2008/02/29
【衆院予算委】内閣の危機管理初動体制を質問 |
武正公一議員は、29日午後の衆議院予算委員会の集中審議で、イージス艦漁船衝突事故に係る内閣の危機管理初動体制などについて質問した。
冒頭、道路整備中期計画に関する政府の統一見解を述べるよう冬柴国土交通大臣に求め、点検の評価の結果、便益が費用を上回る(1.0超)場合に整備すると政府が主張するならば、これまでの1.2超という国交省の答弁は根底から崩れると指摘。この新たな、承服できない政府見解をもう一度しっかり審議すべきだとした。
イージス艦漁船衝突事故については、政府の初動連絡体制を質問。事故発生から2時間~2時間半後に官邸へ連絡が入ったことを確認し、体制整備が平成15年に閣議決定されて5年近く経っても、初動体制の遅れが繰り返されたことについて「官邸の責任を改めて問いたい」とした。町村官房長官は約2時間かかったことについて「問題があったと認識している」と答えた。

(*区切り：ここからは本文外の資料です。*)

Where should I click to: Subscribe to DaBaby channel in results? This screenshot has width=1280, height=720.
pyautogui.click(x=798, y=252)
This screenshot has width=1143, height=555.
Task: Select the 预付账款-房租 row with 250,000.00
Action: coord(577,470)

武正議員は、危機管理における縦割り行政の弊害を廃し、内閣官房が強いリーダーシップを発揮するためにも、政権交代が必要であるという考えを示した。重大事件に特定されるべきこと、海上保安庁や防衛省の対応が原因究明の妨げになりかねないことを指摘し、官邸が強い権限を持って関係省庁間の調整にあたるべきだとした。

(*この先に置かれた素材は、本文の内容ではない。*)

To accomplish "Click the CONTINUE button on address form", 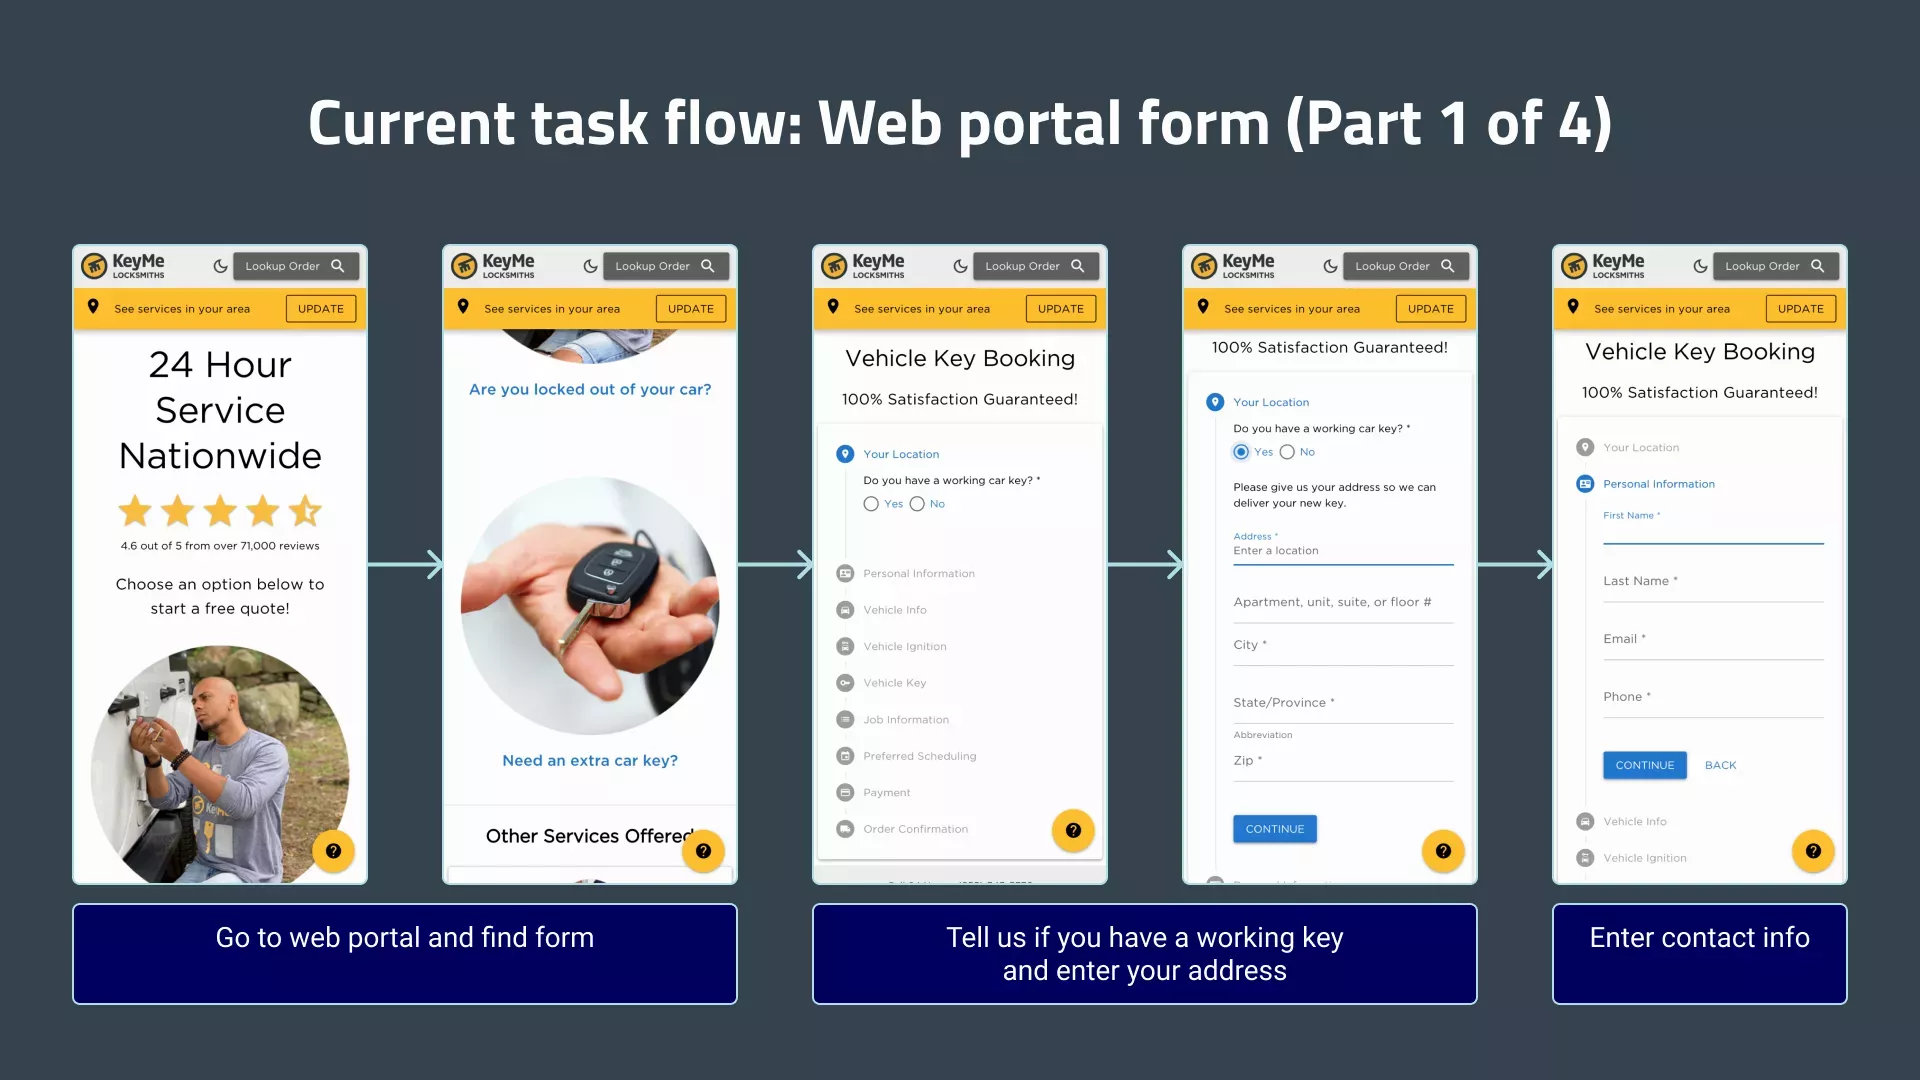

沖縄米軍少女暴行事件については、米国大使館への抗議と要請、在日米軍への厳重抗議、沖縄県知事との会談など、この間の民主党の活動に言及した上、日米地位協定の改定について高村外務大臣の見解を質した。普天間基地移設については、地元の自治体の意向を聞いてしっかり対応するよう石破防衛大臣に求めた。 |
(民主党ホームページより) |
【議事録】
○武正委員 民主党の武正公一でございます。
まず冒頭、きょうのこの委員会、イージス艦・沖縄問題等集中審議でございますが、この後、締めくくり総括質疑そして採決ということが委員長職権で立てられたことは、極めて遺憾でございます。

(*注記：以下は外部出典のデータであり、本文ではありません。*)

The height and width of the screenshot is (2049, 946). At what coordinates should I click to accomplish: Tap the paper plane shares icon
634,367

その理由として、まず、昨日、道路問題の集中審議を行った折、私が、ちょうどこの一週間前、二十一日、この席で、国土交通大臣、そしてその前は総理とのやりとりでございました、テレビ入りで全国の皆さんが見ておられる中で、いわゆるBバイC、便益を費用で割ったもの、これが一・二を切った場合には、この中期計画、十年間で五十九兆円を使うというこの道路整備中期計画中は道路はつくらないんだ、これを総理ともう十回ぐらいやりとりをしました。総理は、それ以降は一・〇を切っても、政治判断でつくらないわけにいかないじゃないですか、こういうようなやりとりはありましたが、中期計画中はと十回ぐらい言われましたし、それを受けて国土交通大臣も、私どもはこの期間は一・二を切ればやりません、このように言ったわけですが、きのう、私ども到底承服しかねる政府見解なるものを読み上げられましたので、二十一日はテレビで皆さんがそのことを聞いておられますので、ぜひこのテレビの前で、私どもは承服しかねますが、その政府見解とやらをお読みいただきたいと思います。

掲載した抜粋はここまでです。